## TASK INSTRUCTIONS
Without including any picture, return the complete set of records exactly.

____________________

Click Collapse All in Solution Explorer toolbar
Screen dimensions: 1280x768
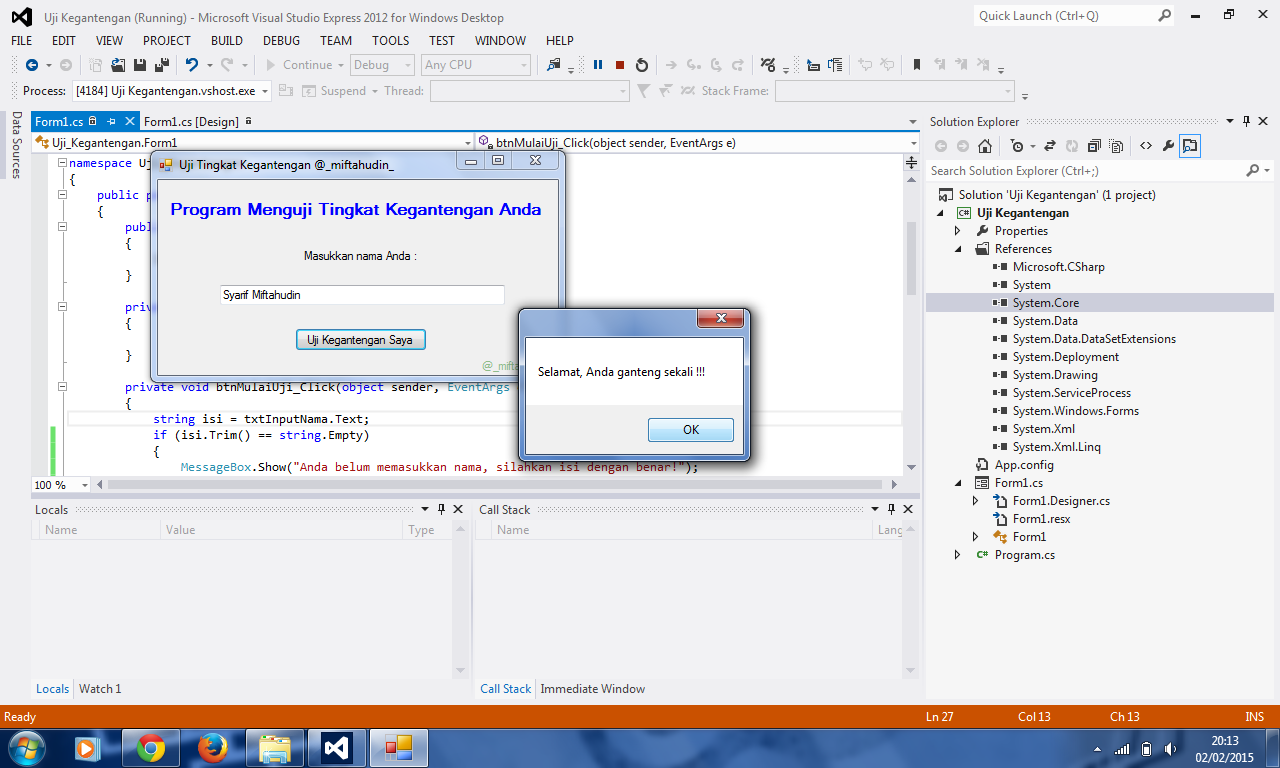click(x=1093, y=145)
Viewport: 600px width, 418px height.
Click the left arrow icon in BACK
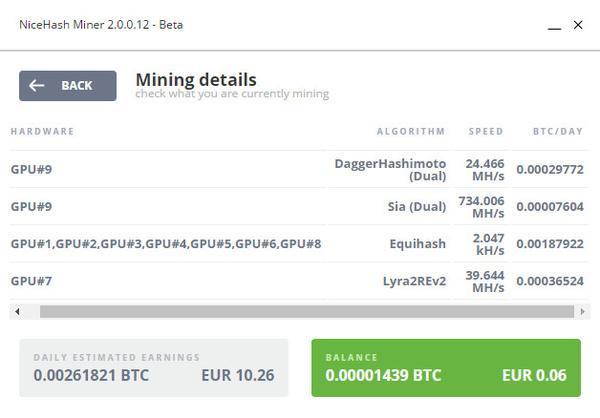point(37,85)
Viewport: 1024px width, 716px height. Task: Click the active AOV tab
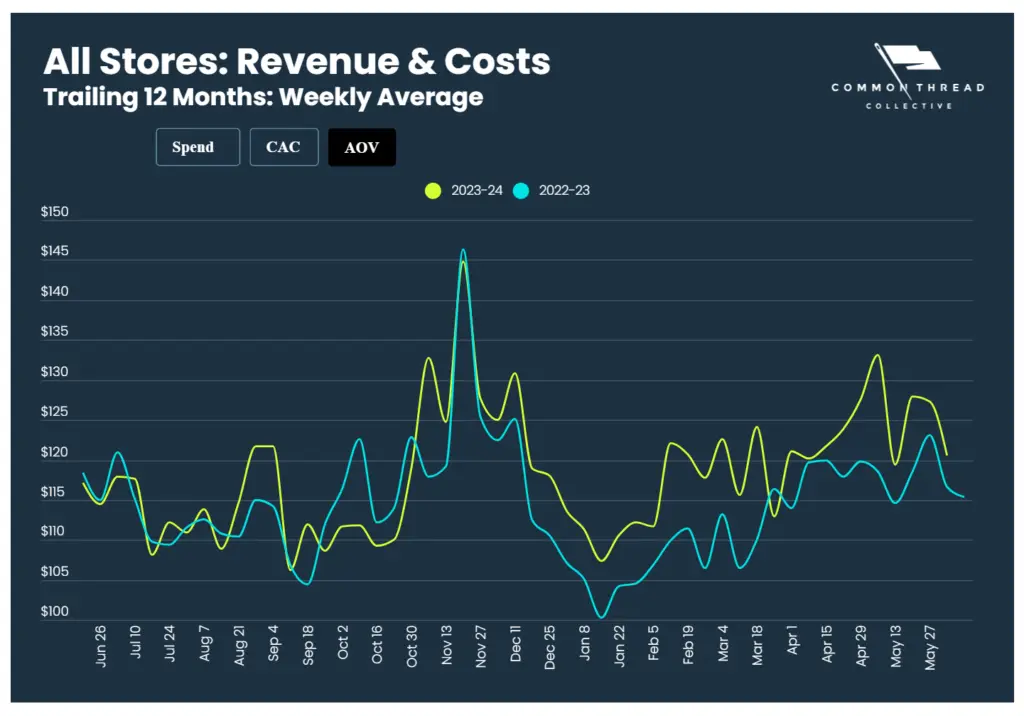(362, 147)
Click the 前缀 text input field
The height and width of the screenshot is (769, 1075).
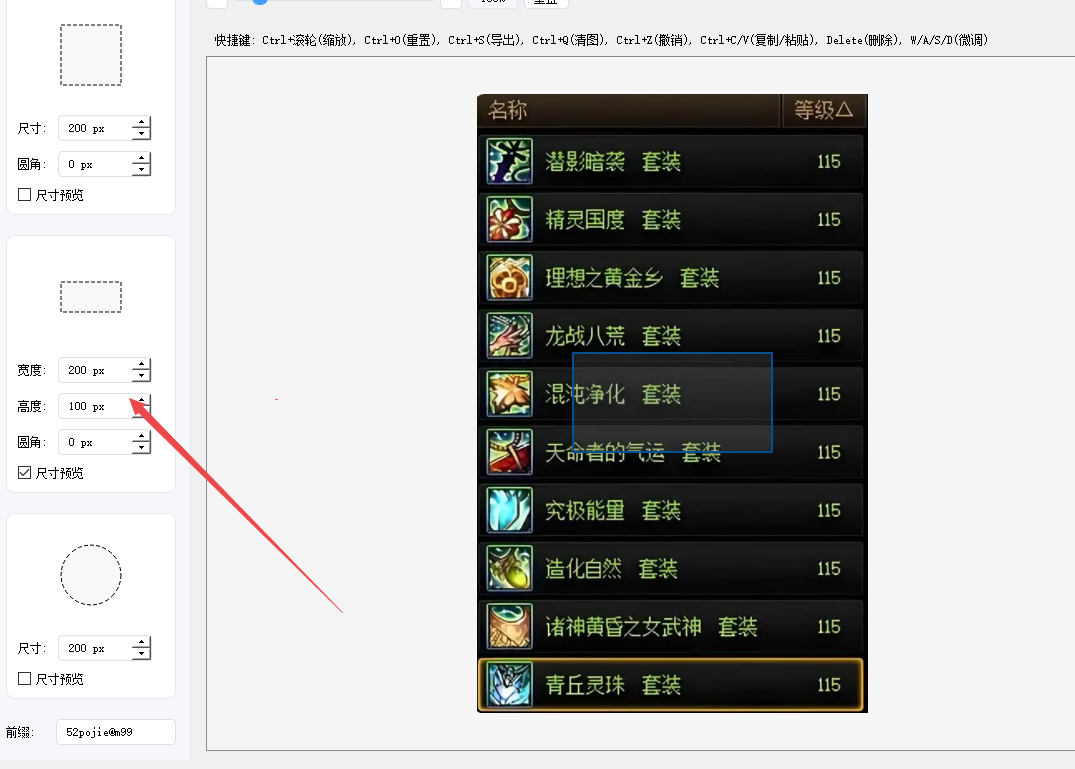116,732
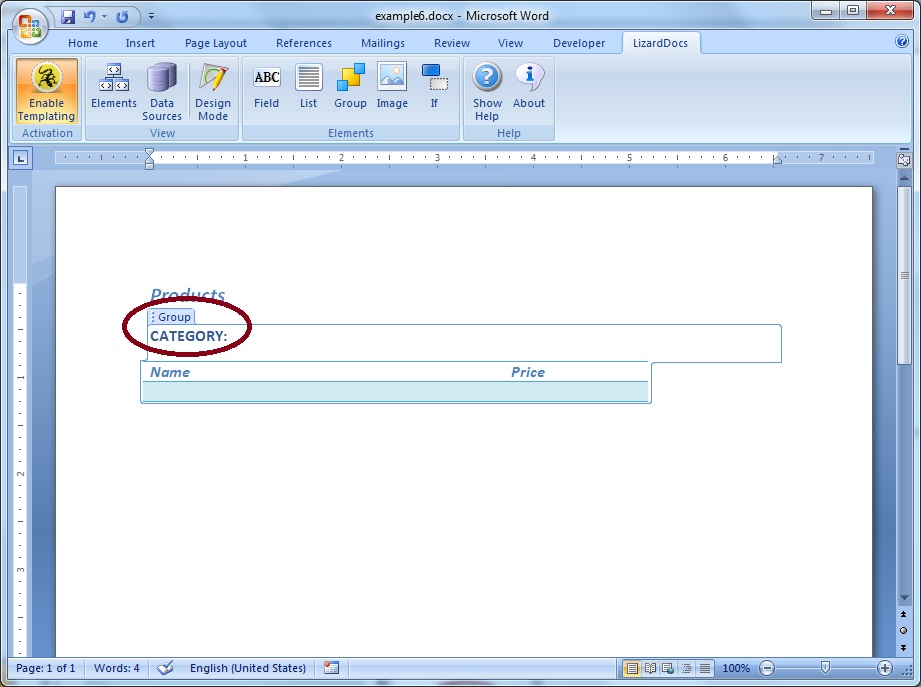Click the English (United States) language button

(x=248, y=668)
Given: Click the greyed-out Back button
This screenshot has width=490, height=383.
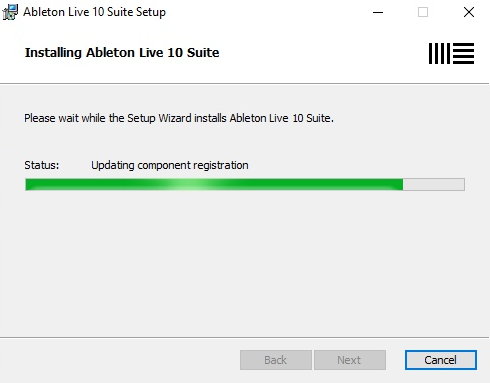Looking at the screenshot, I should (x=276, y=360).
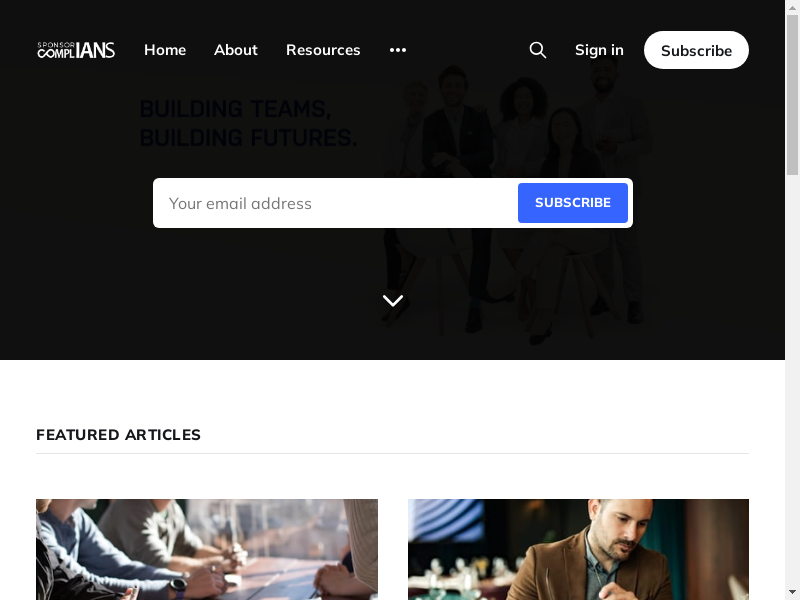Click the Featured Articles heading

(x=118, y=435)
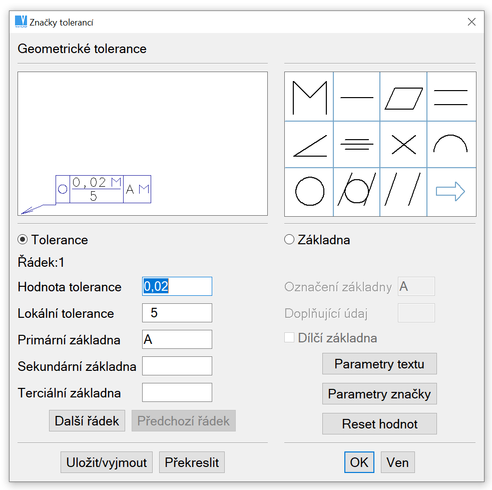Open Parametry textu settings
Image resolution: width=492 pixels, height=490 pixels.
379,364
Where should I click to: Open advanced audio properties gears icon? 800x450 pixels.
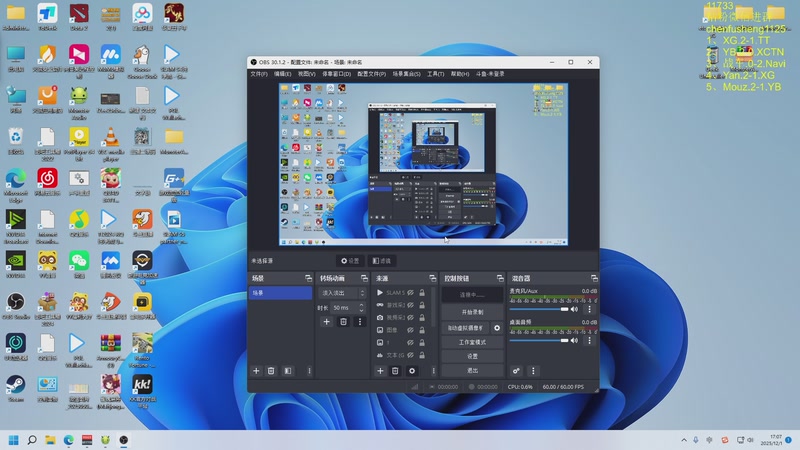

____________________

## OUTPUT BELOW
Click Collapse All in Solution Explorer toolbar
Screen dimensions: 1280x768
click(x=1093, y=145)
Viewport: 600px width, 418px height.
Click the left arrow icon in BACK
point(37,85)
Viewport: 1024px width, 716px height. Task: Click the active AOV tab
(362, 147)
Click the 前缀 text input field
The height and width of the screenshot is (769, 1075).
116,732
Click the English (United States) language button

(x=248, y=668)
Given: Click the greyed-out Back button
This screenshot has width=490, height=383.
Looking at the screenshot, I should (x=276, y=360).
Click the Featured Articles heading

(x=118, y=435)
Open Parametry textu settings
Image resolution: width=492 pixels, height=490 pixels.
379,364
Where should I click to: Open advanced audio properties gears icon? 800x450 pixels.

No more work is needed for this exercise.